La ‘caccia’ ai profughi in tutti i villaggi lungo il confine si è intensificata: i migranti senza carta di identificazione che nella notte hanno attraversato campi e strade per arrivare a Szeged e prendere un treno per Budapest vengono fatti salire a bordo di blindati e auto della polizia e portati nei centri di raccolta. Altri sono costretti a marciare a piedi, scortati dagli agenti. Sono arrivati dai binari che partono da Horgos, in Serbia, fino a Rozske in Ungheria.

Le ferrovie ungheresi hanno iniziato oggi i lavori per la costruzione della ‘porta’ nell’unico punto in cui il muro di rete metallica che dovrebbe essere pronta entro lunedì.
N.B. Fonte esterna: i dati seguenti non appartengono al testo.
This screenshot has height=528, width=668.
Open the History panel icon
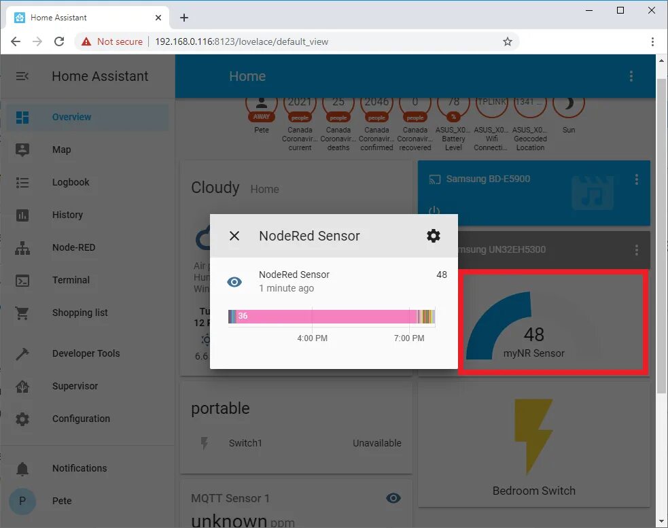[x=22, y=215]
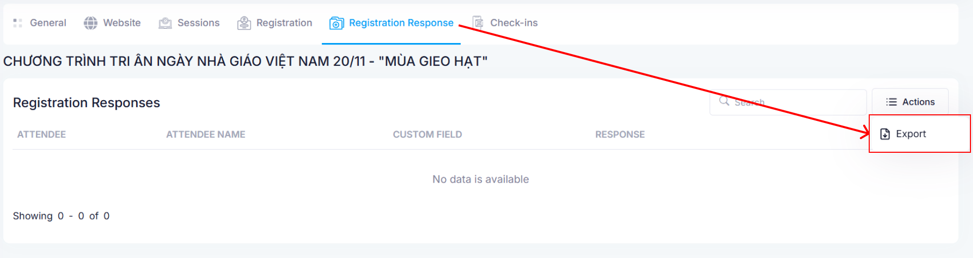The image size is (973, 258).
Task: Click the Export file download icon
Action: [885, 134]
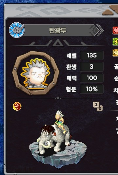
Task: Click the red dinosaur badge icon
Action: coord(17,106)
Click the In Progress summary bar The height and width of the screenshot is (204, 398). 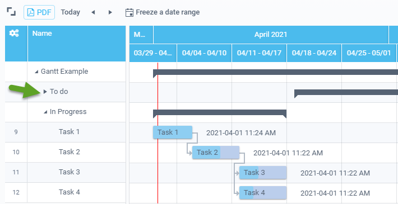pyautogui.click(x=220, y=113)
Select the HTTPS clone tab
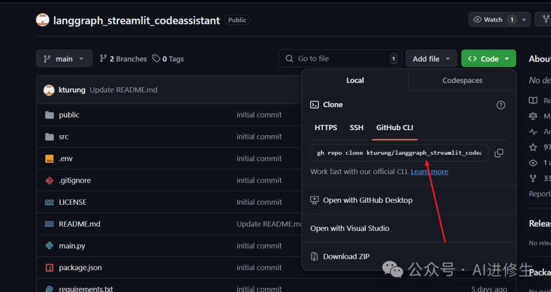Viewport: 551px width, 292px height. (x=325, y=128)
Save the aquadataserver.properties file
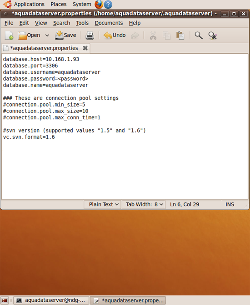Screen dimensions: 250x305 pos(65,35)
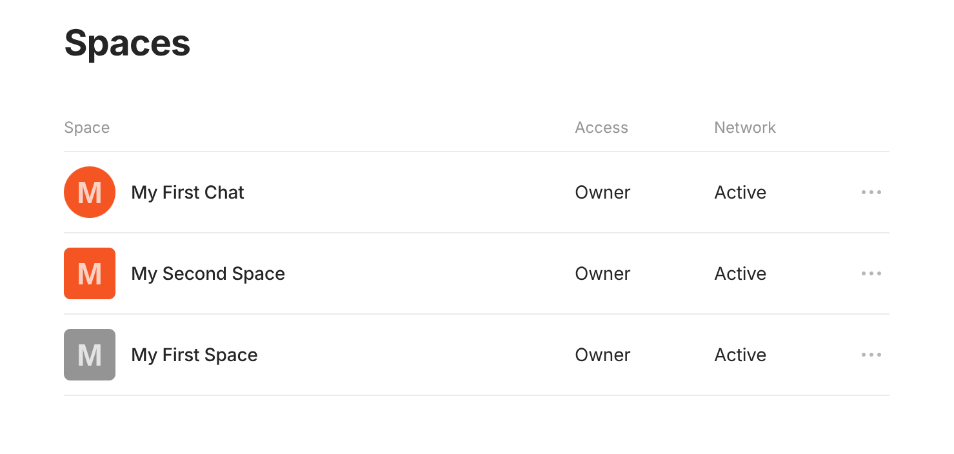This screenshot has height=454, width=954.
Task: Click Active network status of My First Chat
Action: coord(740,192)
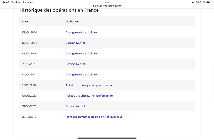Select Cession (vente) from 28/12/2023
214x140 pixels.
point(75,64)
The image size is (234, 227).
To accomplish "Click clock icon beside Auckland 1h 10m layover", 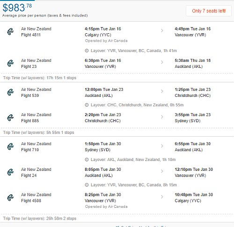I will point(87,160).
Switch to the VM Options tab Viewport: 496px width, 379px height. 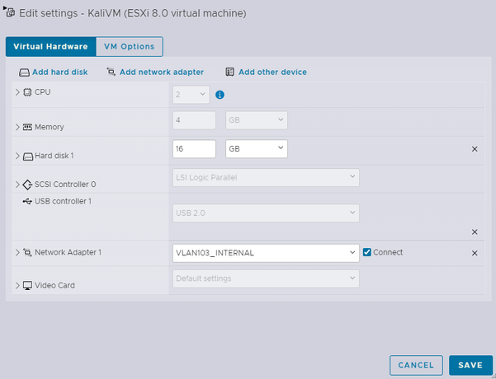[129, 47]
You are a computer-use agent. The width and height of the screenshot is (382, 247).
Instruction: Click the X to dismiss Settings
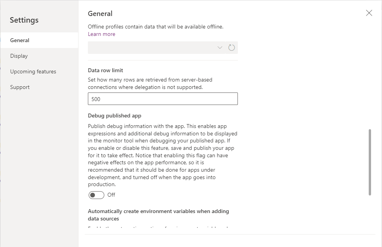click(x=369, y=13)
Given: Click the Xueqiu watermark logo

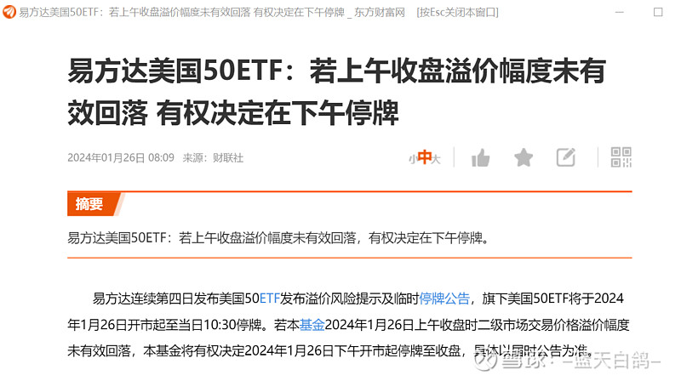Looking at the screenshot, I should coord(485,361).
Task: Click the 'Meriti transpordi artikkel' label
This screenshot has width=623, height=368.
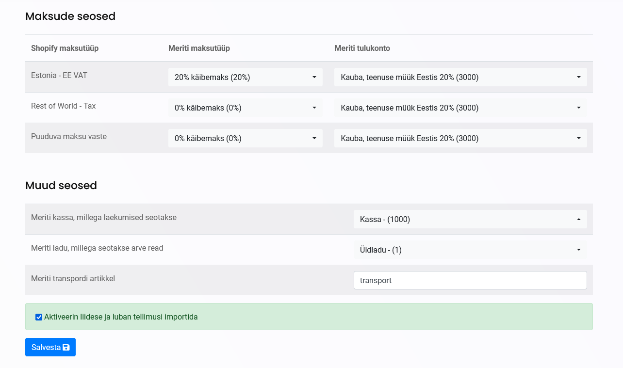Action: point(73,279)
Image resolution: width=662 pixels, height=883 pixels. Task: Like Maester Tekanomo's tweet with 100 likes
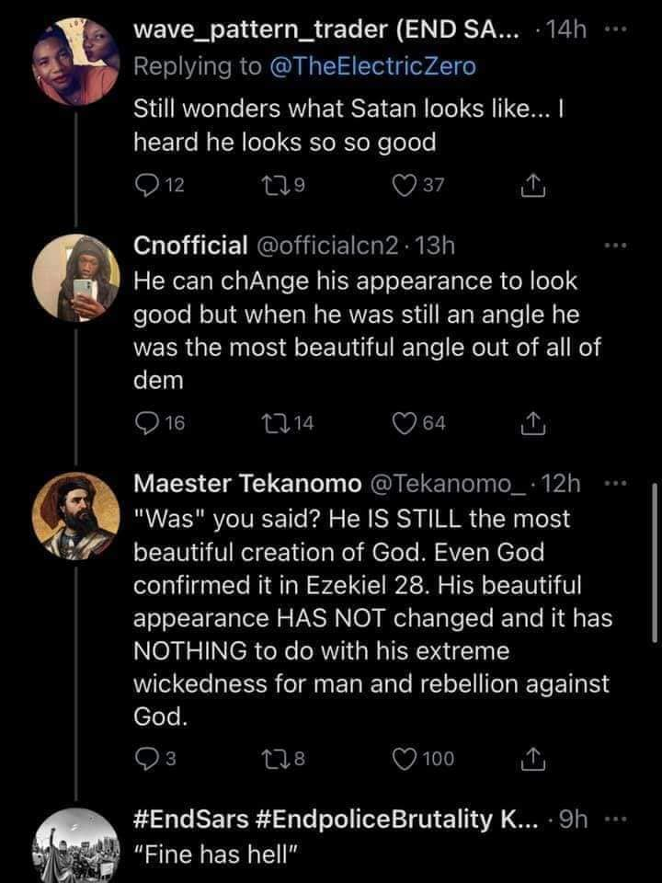click(406, 758)
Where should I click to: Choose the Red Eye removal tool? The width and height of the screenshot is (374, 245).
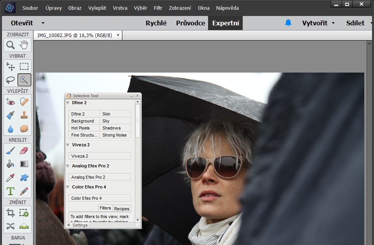[11, 102]
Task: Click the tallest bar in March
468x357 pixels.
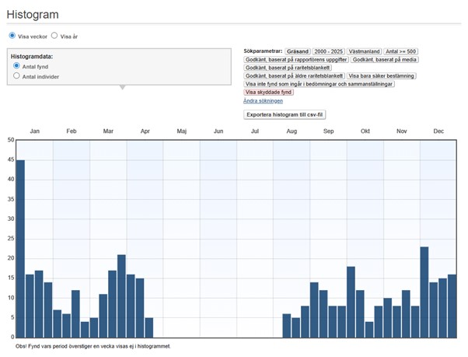Action: pyautogui.click(x=121, y=296)
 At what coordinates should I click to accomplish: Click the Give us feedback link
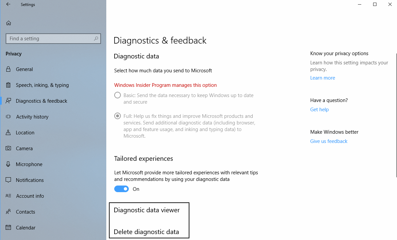328,141
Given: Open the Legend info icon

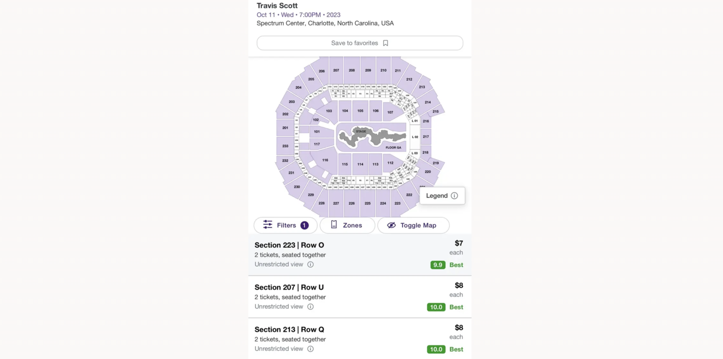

Martedì 15 settembre è invece prevista l’entrata in vigore delle nuove norme che prevedono l’arresto di chi entrerà illegalmente nel Paese e condanne fino a tre anni di carcere.

Il muro intanto procede  anche grazie all’opera delle decine di detenuti schierati dal governo. Mentre dai campi di identificazione partono i bus carichi di disperati che una volta identificati potranno prendere un treno per uscire dal Paese. Tutte immagini che nella memoria evocano tempi lontani. La pensa così l’Austria: «Mettere i rifugiati sui treni suscita ricordi del periodo più buio del nostro continente», ha tuonato il cancelliere austriaco Werner Faymann, alludendo anche alle deportazioni di memoria nazista.

E ancora: Budapest «si comporta irresponsabilmente» quando afferma che i migranti «arrivano per ragioni economiche». La reazione dell’Ungheria è immediata: «Parole indegne di un leader europeo del 21mo secolo» replica il ministro degli Esteri ungherese Peter Szijjarto, pronunciate da chi «crea solo false illusioni per i migranti» e rende «più difficile una soluzione europea» alla crisi. Szijjarto comunica di aver convocato l’ambasciatore austriaco «per avere spiegazioni».